Rewrite the lines from the line with "This screenshot has height=291, width=434." up to and including the line with "Image resolution: width=1548", putting "Screen size" in place of "Viewport" and changing nothing else. Leave the pictures out of your answer.

───── EXERCISE MATERIAL ─────

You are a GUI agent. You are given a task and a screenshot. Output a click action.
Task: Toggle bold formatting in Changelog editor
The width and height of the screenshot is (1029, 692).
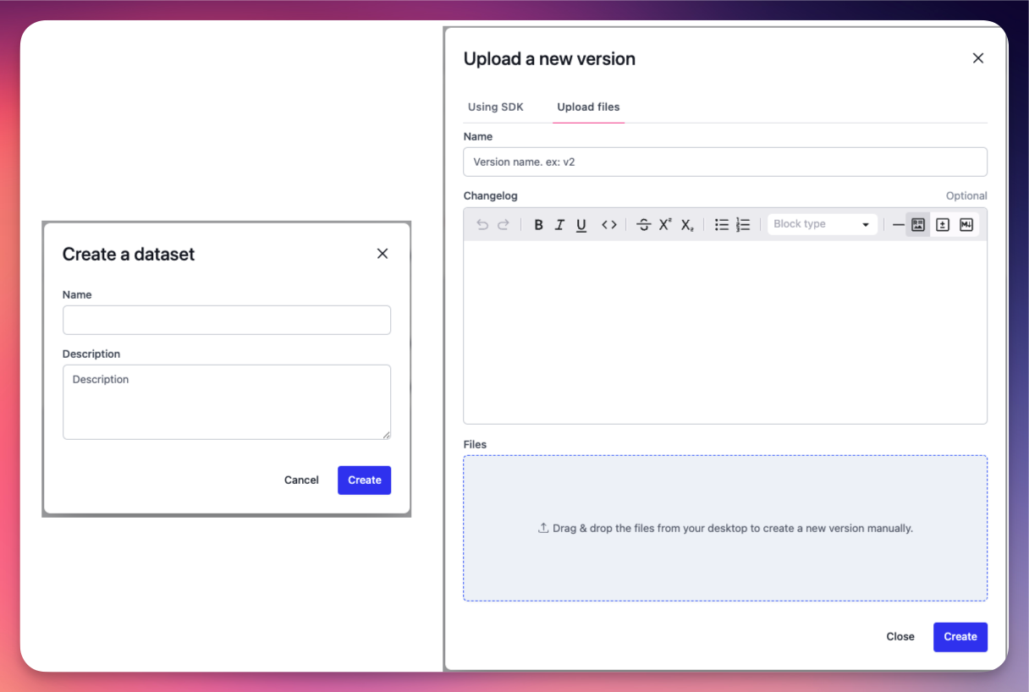(x=538, y=224)
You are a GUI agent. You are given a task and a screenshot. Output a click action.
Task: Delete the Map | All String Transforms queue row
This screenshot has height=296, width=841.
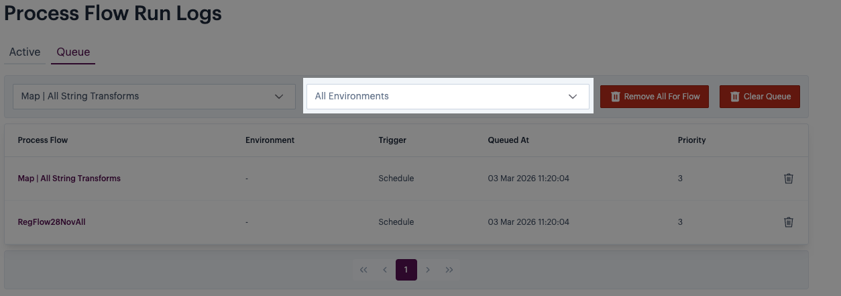(789, 179)
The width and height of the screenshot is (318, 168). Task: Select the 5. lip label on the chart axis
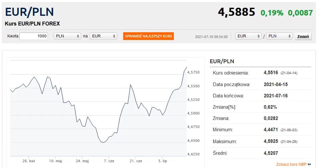point(162,161)
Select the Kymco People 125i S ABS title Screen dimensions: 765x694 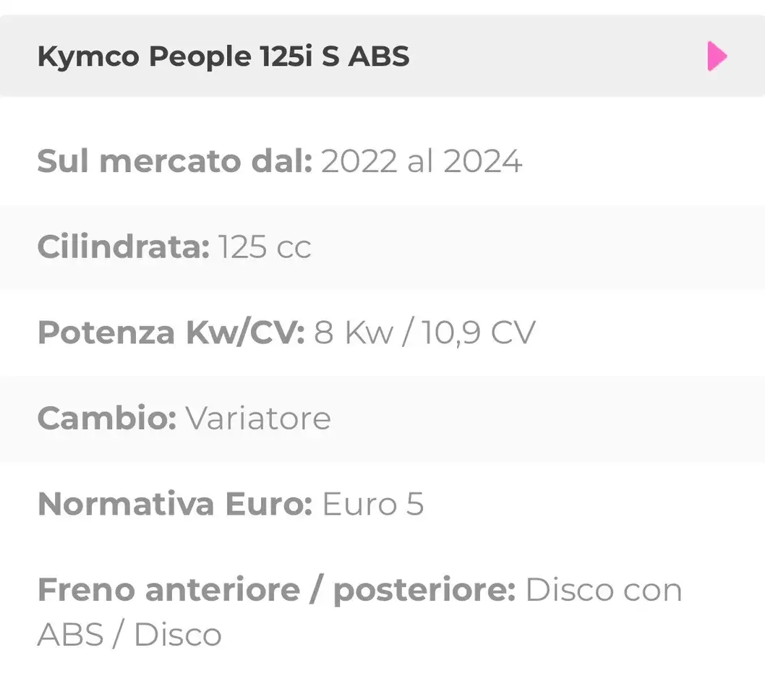pos(223,56)
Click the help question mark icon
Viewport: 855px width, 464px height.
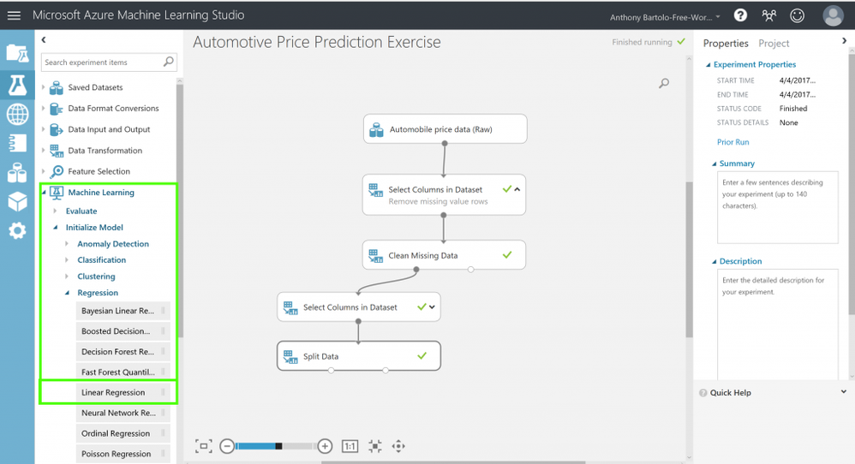click(740, 15)
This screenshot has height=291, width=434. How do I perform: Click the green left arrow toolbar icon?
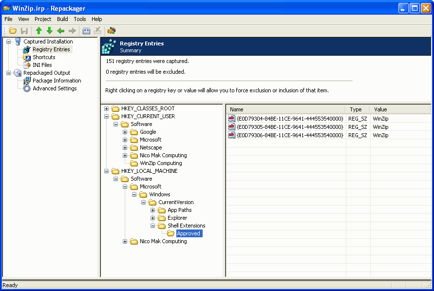(x=61, y=31)
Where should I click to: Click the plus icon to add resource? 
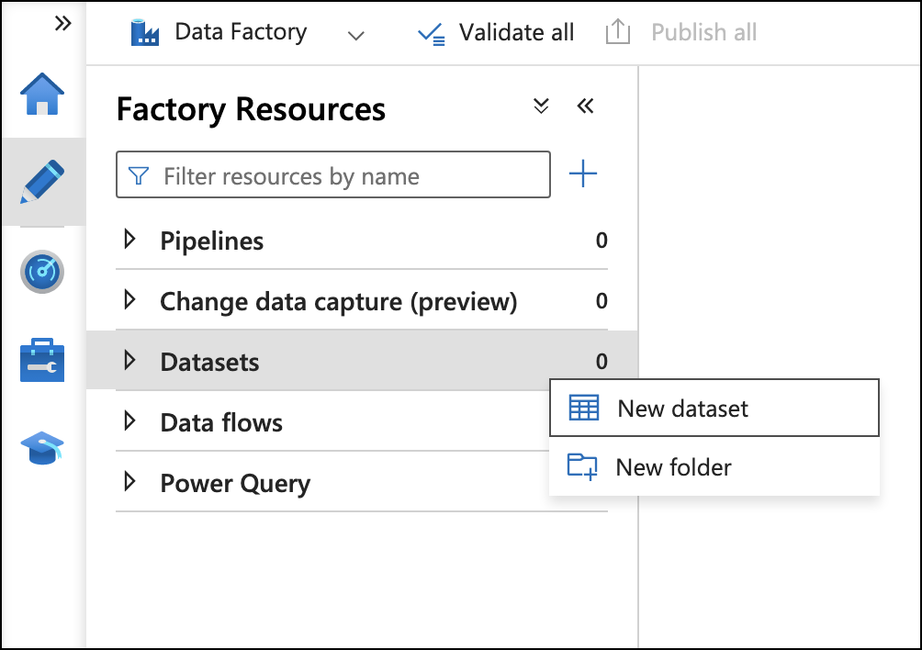click(x=583, y=174)
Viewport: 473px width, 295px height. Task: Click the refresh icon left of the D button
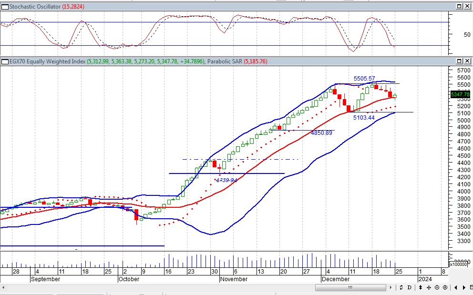tap(402, 287)
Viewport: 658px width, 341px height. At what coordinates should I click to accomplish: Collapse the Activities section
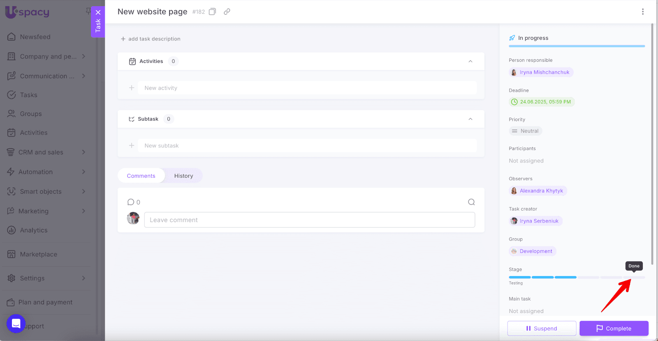point(470,61)
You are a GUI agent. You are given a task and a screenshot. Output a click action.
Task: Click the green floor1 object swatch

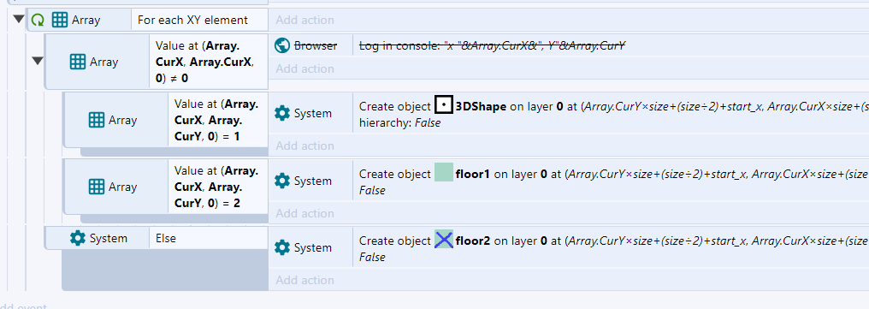[443, 173]
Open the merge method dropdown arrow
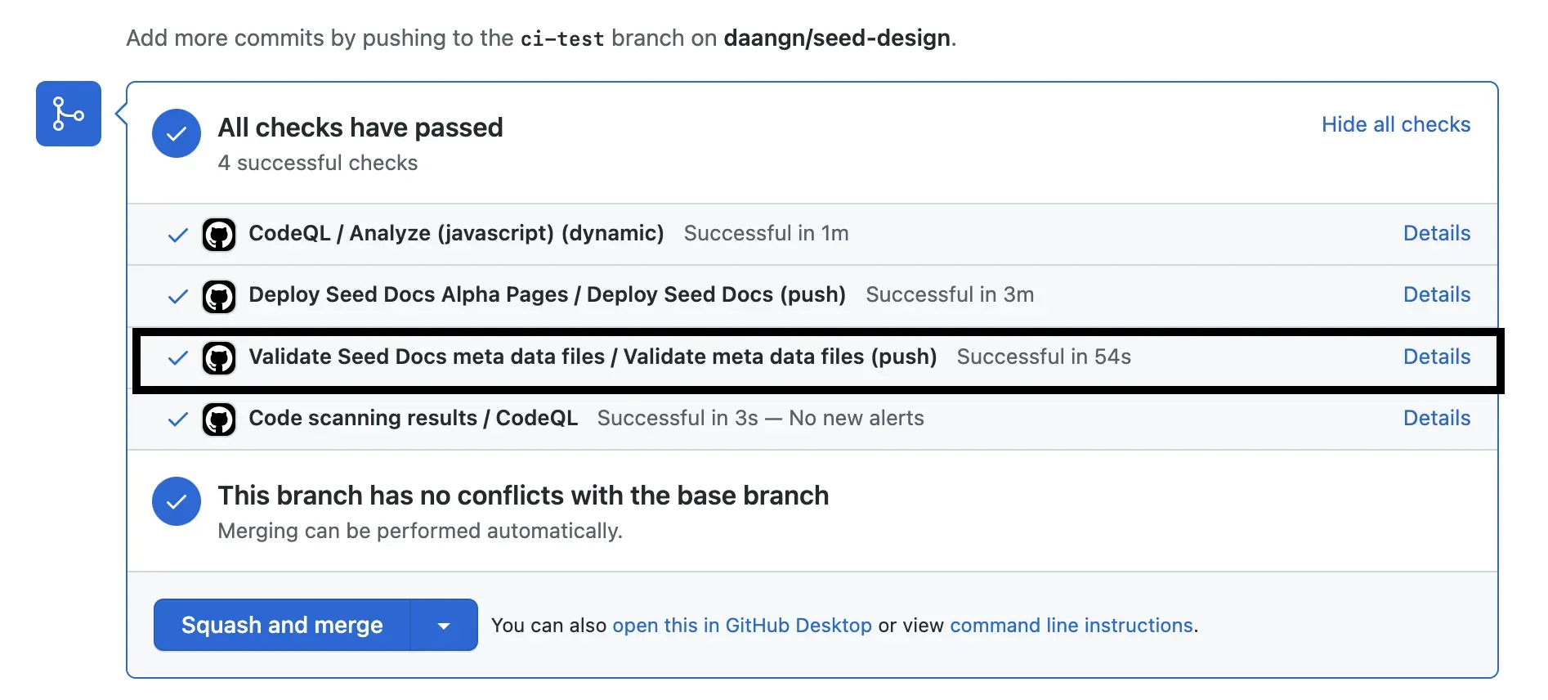Image resolution: width=1548 pixels, height=700 pixels. click(x=444, y=626)
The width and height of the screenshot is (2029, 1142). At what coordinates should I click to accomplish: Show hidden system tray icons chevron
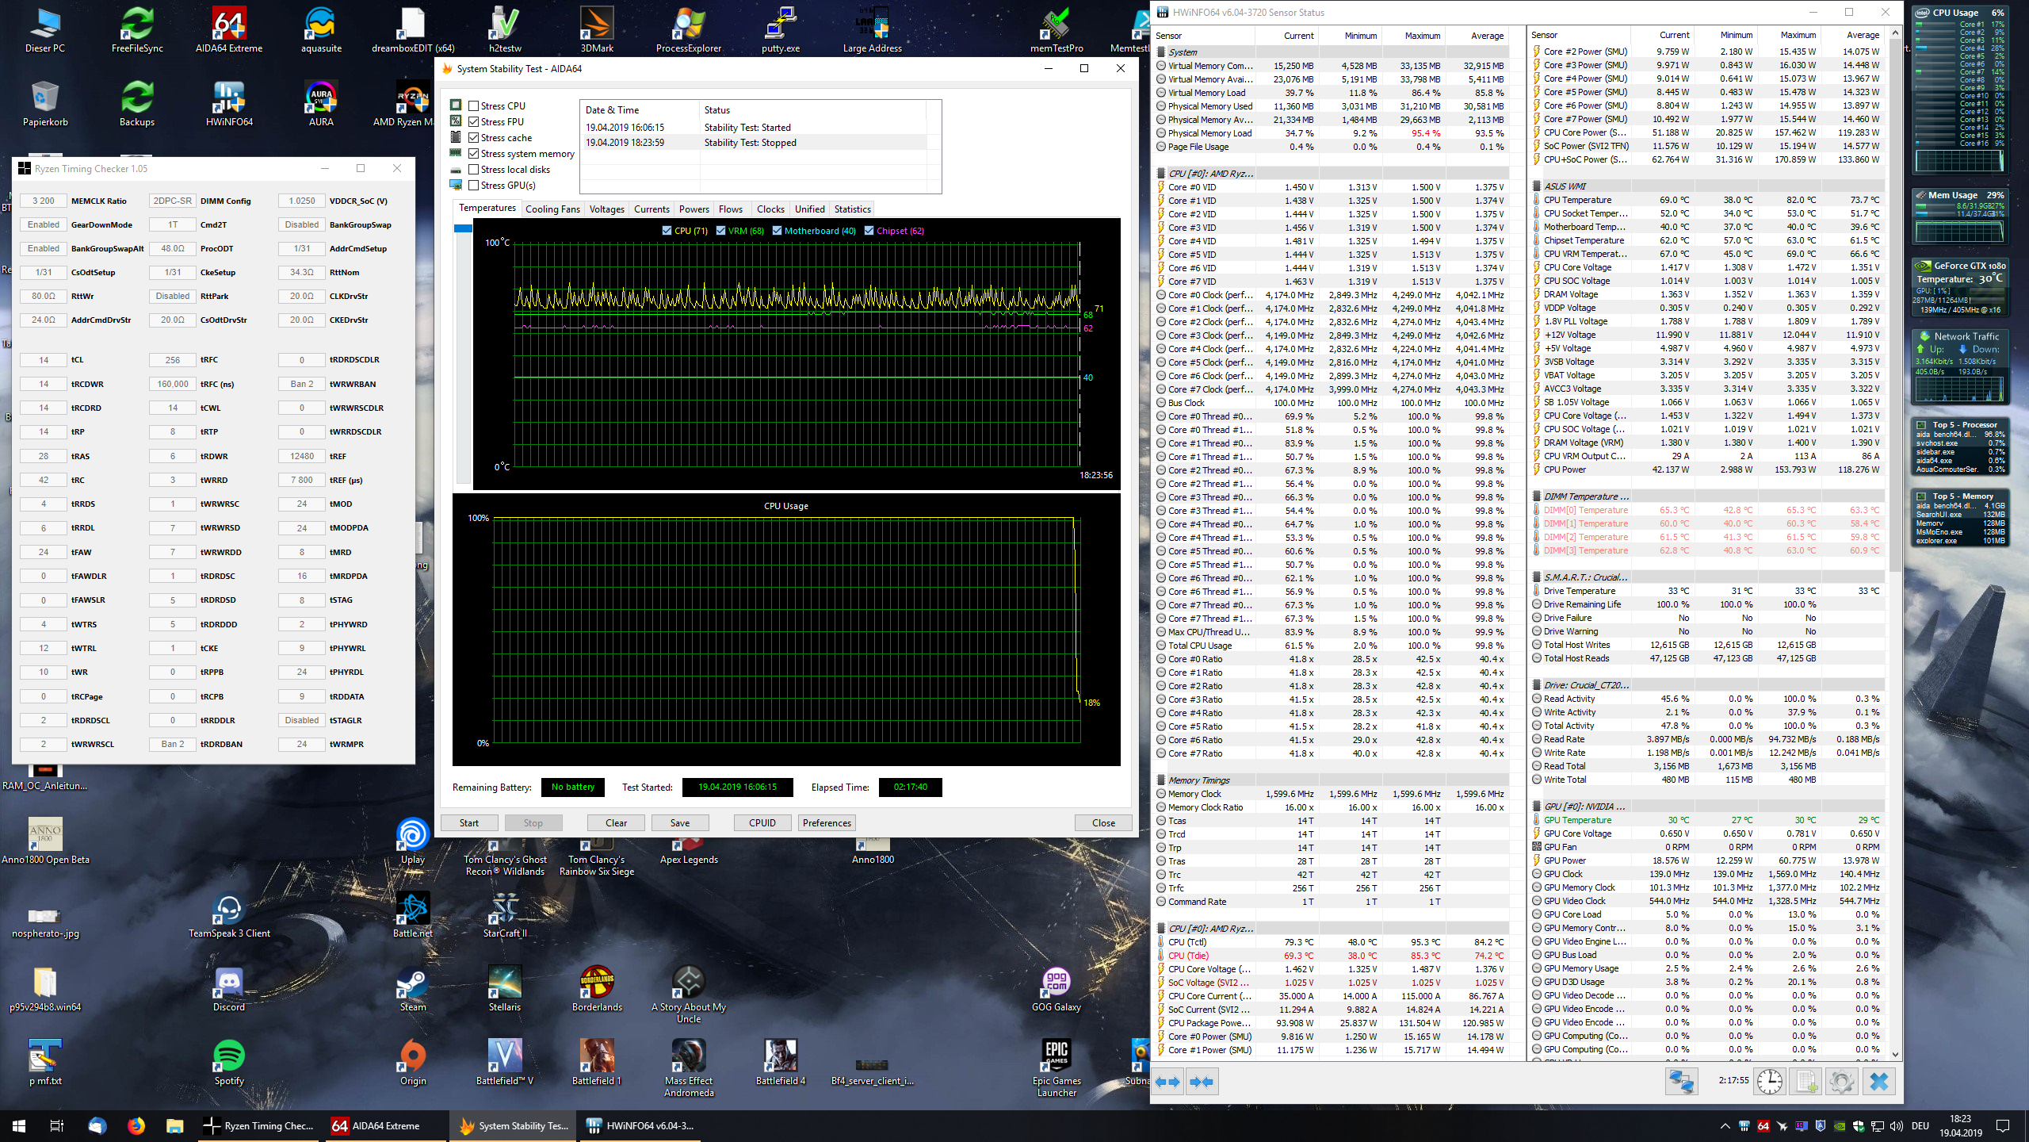pyautogui.click(x=1725, y=1126)
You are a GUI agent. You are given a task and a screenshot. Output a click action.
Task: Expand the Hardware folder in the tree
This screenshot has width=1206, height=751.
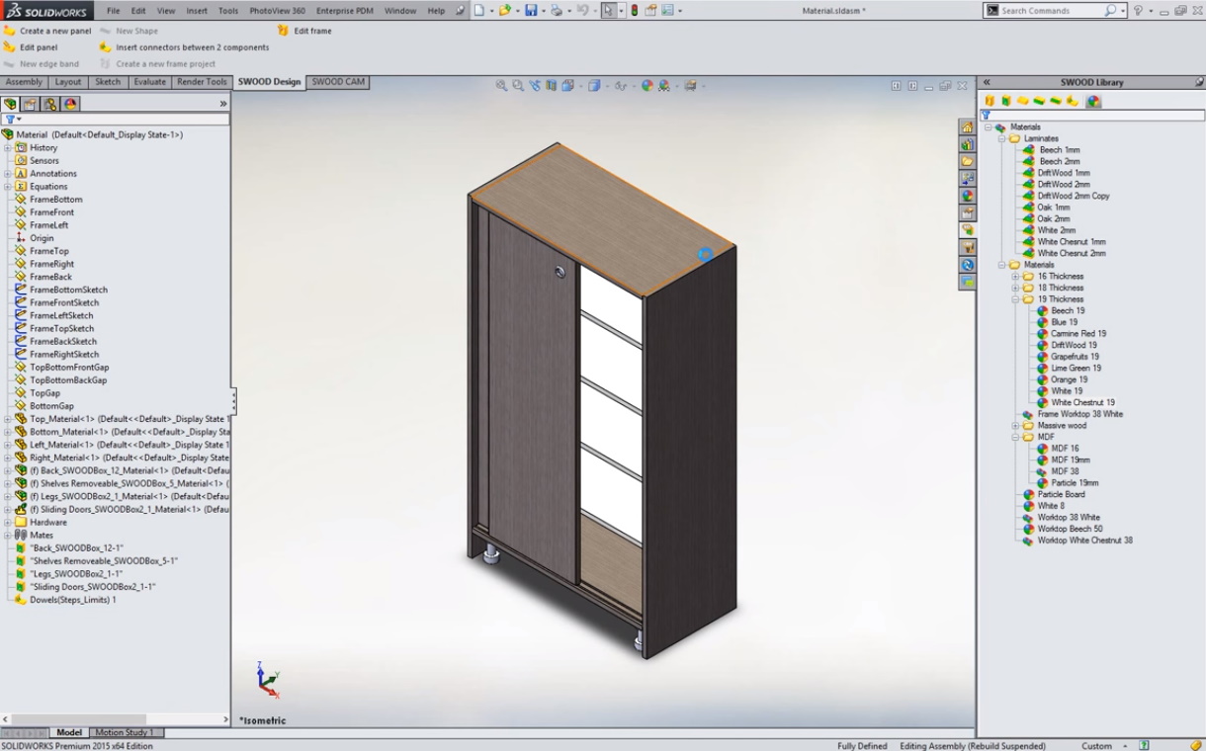[x=8, y=522]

─────

* CORRECT OUTPUT:
This screenshot has height=291, width=434. How do I perform: Click the green left arrow toolbar icon?
(x=61, y=31)
Where should I click to: Click the plus icon to add resource? 
click(x=583, y=174)
Screen size: 473px width, 295px height. Task: Click the refresh icon left of the D button
tap(402, 287)
Screen size: 658px width, 341px height. At what coordinates should I click to accomplish: Collapse the Activities section
point(470,61)
You are a GUI agent. You are given a task and a screenshot. Output a click action.
Task: Click the green floor1 object swatch

[443, 173]
Open the merge method dropdown arrow
Image resolution: width=1548 pixels, height=700 pixels. click(x=444, y=626)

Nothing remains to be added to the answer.